Below is a set of entries. Reproduce exactly the lines from the one containing "You are a computer-use agent. Image" through the end, both included.
Exercise data below:
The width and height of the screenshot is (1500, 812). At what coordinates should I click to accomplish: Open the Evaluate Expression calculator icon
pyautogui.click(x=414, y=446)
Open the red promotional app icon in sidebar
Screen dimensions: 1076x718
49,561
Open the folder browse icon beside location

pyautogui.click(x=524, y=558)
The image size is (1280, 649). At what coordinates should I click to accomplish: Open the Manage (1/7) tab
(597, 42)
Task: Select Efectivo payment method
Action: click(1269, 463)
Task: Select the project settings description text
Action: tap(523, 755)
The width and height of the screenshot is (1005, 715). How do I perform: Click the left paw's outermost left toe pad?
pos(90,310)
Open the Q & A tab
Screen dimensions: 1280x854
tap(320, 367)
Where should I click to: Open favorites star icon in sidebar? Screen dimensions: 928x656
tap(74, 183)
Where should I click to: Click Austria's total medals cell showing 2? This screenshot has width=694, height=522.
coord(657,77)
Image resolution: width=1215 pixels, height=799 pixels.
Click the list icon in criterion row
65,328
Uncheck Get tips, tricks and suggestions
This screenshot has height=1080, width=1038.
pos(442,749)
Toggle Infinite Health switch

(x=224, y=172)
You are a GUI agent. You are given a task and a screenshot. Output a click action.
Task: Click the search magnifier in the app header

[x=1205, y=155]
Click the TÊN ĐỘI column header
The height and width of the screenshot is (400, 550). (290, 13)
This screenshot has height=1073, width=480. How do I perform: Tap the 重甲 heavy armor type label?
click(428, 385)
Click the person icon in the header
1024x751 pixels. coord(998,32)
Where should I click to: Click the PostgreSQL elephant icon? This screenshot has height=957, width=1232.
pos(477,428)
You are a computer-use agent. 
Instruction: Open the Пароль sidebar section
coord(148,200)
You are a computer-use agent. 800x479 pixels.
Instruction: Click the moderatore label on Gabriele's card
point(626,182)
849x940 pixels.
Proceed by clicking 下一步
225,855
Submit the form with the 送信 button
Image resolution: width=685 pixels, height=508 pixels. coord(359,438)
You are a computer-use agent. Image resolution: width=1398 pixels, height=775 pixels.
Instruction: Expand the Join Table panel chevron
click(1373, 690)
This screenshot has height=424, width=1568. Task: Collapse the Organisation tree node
End of Exercise data.
_Expected answer_
You are a computer-use agent. Image resolution: width=1398 pixels, height=775 pixels.
Instruction: Expand the Join Table panel chevron
click(1373, 690)
This screenshot has height=424, width=1568. Task: Collapse the Organisation tree node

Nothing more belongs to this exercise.